What is needed:
Search the entries for the word "column" and report each line that has it.

Pixel coordinate grounding data
▶
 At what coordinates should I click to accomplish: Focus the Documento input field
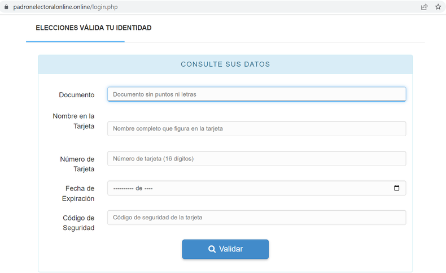pos(256,94)
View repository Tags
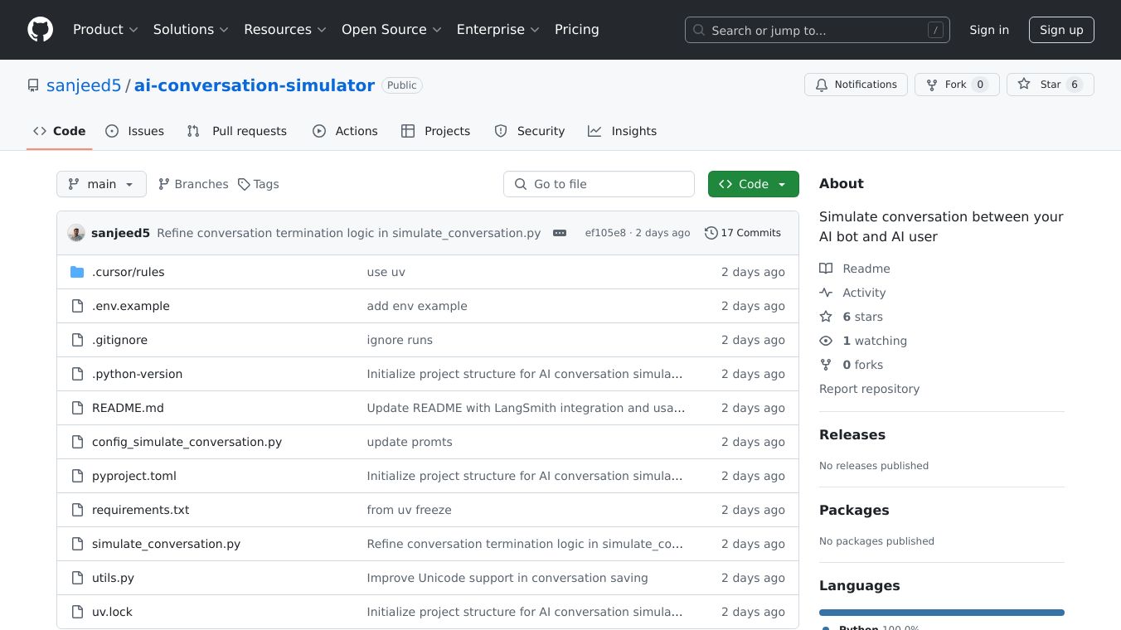Image resolution: width=1121 pixels, height=630 pixels. tap(259, 184)
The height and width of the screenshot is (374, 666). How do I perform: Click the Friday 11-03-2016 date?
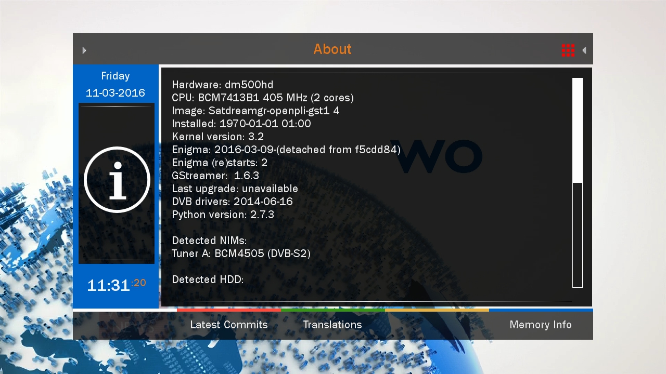[x=116, y=85]
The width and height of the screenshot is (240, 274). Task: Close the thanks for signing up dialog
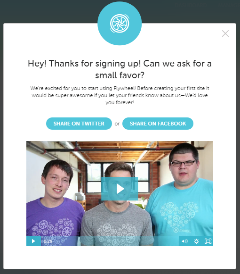225,33
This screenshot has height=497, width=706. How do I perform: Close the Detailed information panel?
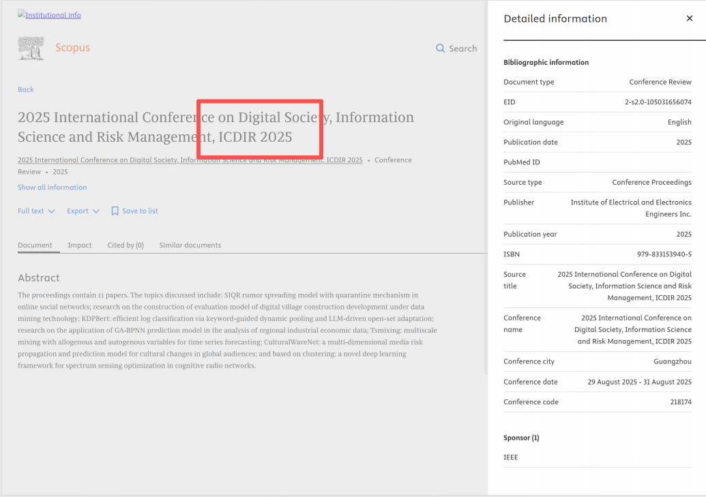tap(689, 18)
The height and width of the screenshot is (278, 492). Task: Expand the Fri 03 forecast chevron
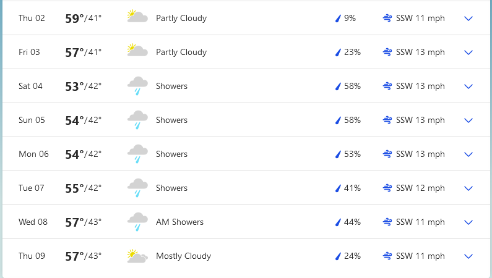(468, 53)
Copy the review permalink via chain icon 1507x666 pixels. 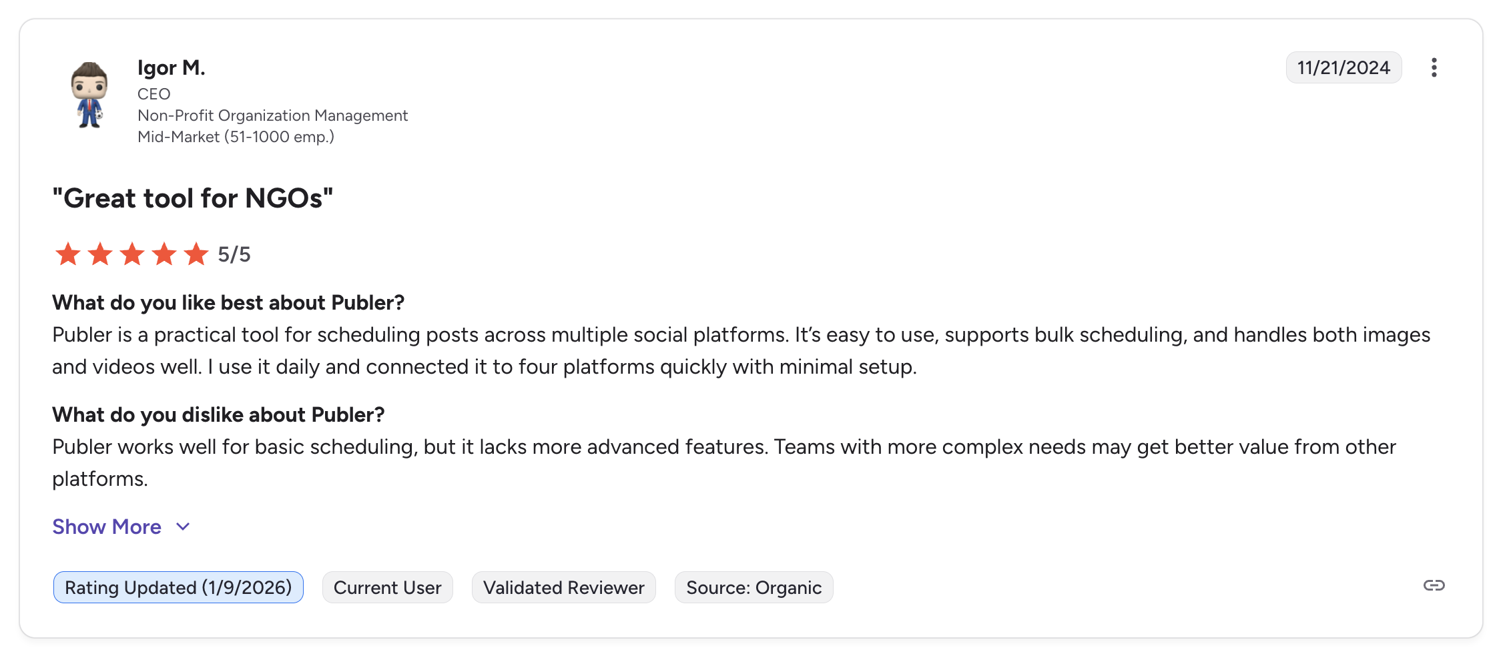point(1434,585)
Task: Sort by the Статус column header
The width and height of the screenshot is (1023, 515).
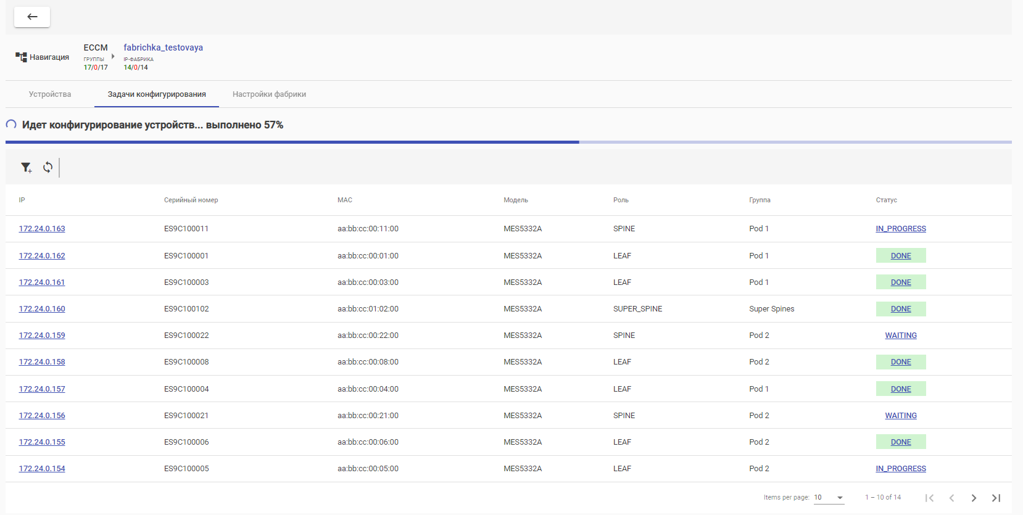Action: point(886,200)
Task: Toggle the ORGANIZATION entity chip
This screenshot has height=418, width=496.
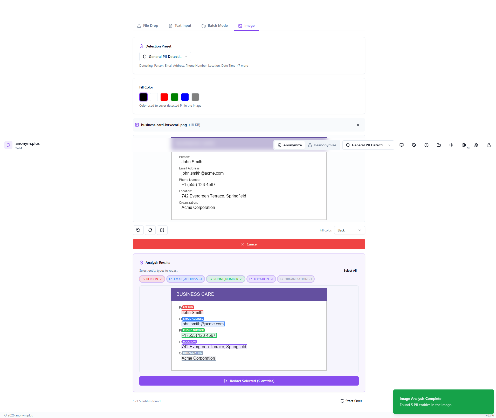Action: pos(296,279)
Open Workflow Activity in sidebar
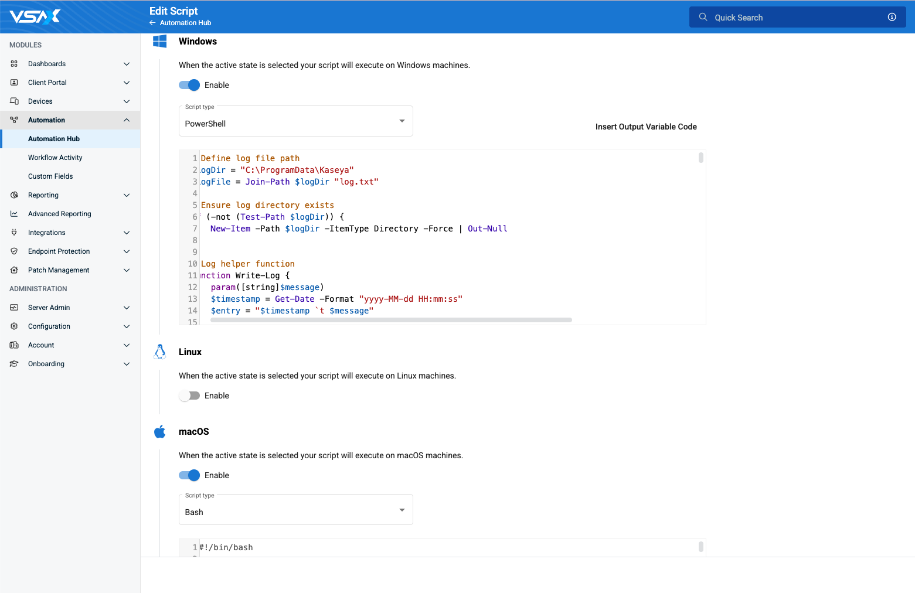 [55, 158]
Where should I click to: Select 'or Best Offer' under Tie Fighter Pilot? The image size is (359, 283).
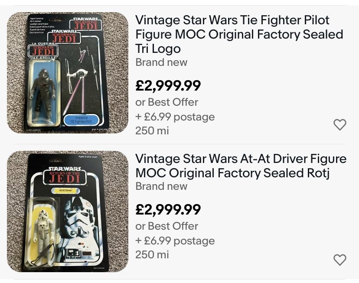pos(166,102)
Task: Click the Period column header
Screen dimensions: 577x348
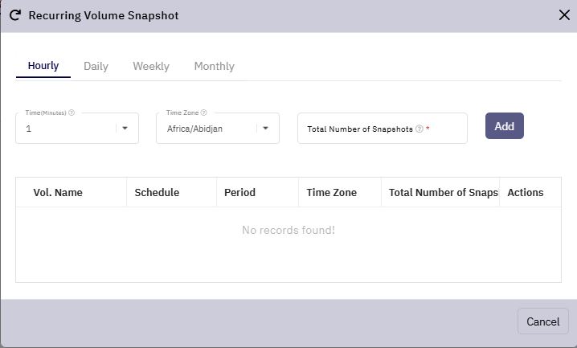Action: [x=239, y=192]

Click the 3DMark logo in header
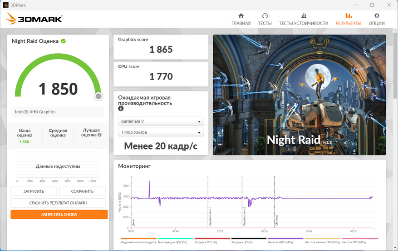point(34,19)
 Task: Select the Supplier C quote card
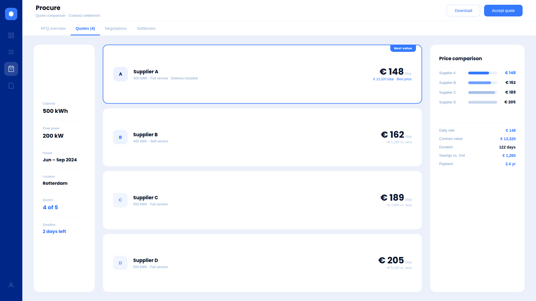click(262, 200)
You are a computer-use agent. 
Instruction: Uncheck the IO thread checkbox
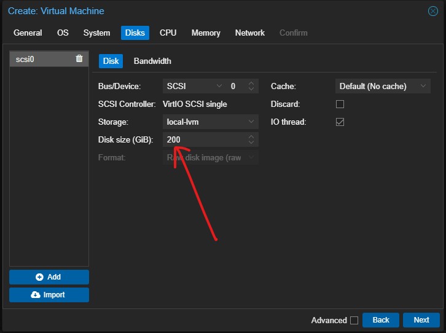tap(340, 122)

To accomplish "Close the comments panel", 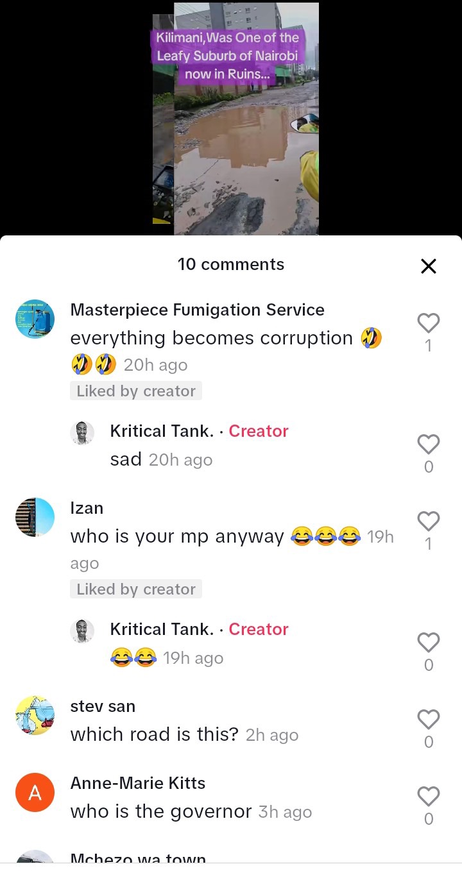I will (429, 266).
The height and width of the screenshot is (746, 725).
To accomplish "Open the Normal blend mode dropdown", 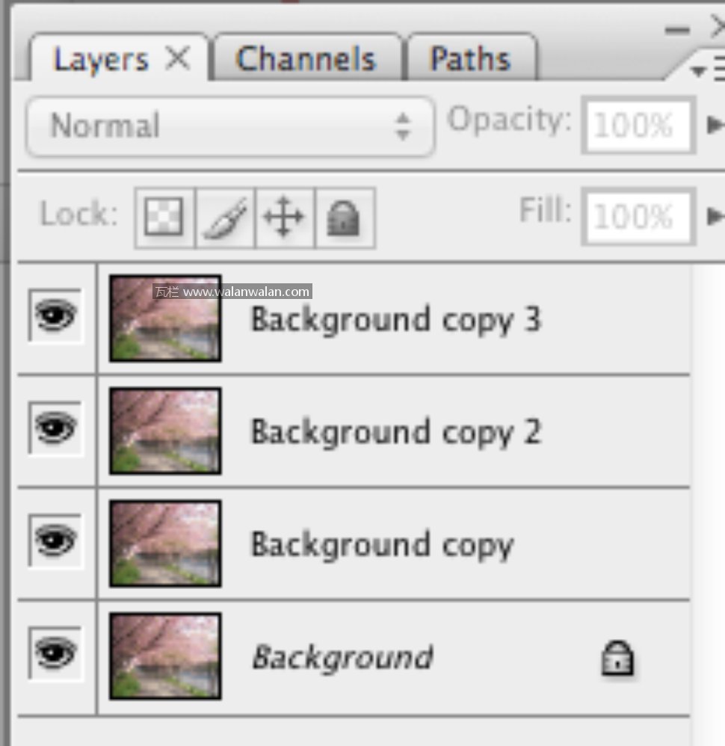I will coord(230,126).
◀
Task output:
Task: Sort by the Статус column header
Task: Click the Period column header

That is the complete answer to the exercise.